Sometimes my feelings are signaling that I'm feeling ignored or unloved in a relationship. And if I'm being completely honest, I've had to do a lot of work in this space. I've spent many years believing I'm not loved. It took a lot of deep self-inquiry and self-reflection to understand that feelings of unlovability were running deep. In most cases, when I felt like someone didn't love me, upon a deeper self-inquiry, I realized that I wasn't doing a good job of loving the other person, or that I wasn't doing a good job of loving myself
I've found it helpful to use my journal to help me reflect on what I'm learning in my various relationships. As I interact with others, whether acquaintances, co-workers, colleagues, friends, or family, I pay attention to when I am triggered with strong emotions such as irritation or anger.

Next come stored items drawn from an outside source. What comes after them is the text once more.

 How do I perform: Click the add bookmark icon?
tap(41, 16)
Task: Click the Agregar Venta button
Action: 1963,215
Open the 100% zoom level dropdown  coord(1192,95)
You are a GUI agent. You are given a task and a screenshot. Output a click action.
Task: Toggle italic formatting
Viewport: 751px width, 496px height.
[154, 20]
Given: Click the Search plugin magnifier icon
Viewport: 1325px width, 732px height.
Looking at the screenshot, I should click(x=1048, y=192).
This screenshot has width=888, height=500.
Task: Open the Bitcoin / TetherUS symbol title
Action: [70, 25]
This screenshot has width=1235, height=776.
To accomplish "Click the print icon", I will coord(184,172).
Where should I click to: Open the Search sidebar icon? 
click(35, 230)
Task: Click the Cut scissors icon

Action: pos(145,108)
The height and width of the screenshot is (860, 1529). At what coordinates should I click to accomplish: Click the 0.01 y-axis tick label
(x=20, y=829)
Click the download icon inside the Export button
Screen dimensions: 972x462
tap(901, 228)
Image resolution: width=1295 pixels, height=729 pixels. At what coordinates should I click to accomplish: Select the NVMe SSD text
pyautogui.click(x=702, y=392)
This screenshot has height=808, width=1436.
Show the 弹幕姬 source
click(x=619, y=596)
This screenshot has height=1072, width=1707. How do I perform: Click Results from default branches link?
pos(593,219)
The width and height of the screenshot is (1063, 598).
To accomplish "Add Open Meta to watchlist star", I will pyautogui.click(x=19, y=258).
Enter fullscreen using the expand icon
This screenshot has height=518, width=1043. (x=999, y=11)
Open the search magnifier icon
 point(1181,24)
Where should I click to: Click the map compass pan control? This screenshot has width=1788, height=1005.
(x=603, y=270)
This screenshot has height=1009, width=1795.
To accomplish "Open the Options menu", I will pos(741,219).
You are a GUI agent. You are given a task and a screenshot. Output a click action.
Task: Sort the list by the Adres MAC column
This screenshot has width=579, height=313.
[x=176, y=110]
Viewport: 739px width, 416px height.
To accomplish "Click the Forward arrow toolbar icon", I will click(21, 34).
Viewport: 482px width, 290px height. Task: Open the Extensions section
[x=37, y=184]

When I feel like someone is "pushing my buttons" or find myself blaming someone else for something that is not going the way I want it to, that is a signal to inquire into the situation and explore why I am feeling so triggered. When I feel triggered by a relationship, I explore the situation fully in my journal, using questions such as the following:
- What happened?
- How did it make me feel (….overwhelmed, stressed, agitated, sad, angry….)?
- What is it that makes this situation especially challenging or difficult for me?
- What was the story that was running through my head?
- Is that story really true? How do I know?
- Which parts of my story are not true? How do I know?
- What is the lesson I need to learn in this situation?
- What can or could I do instead?
- What will I do instead?
- How will I move forward from here?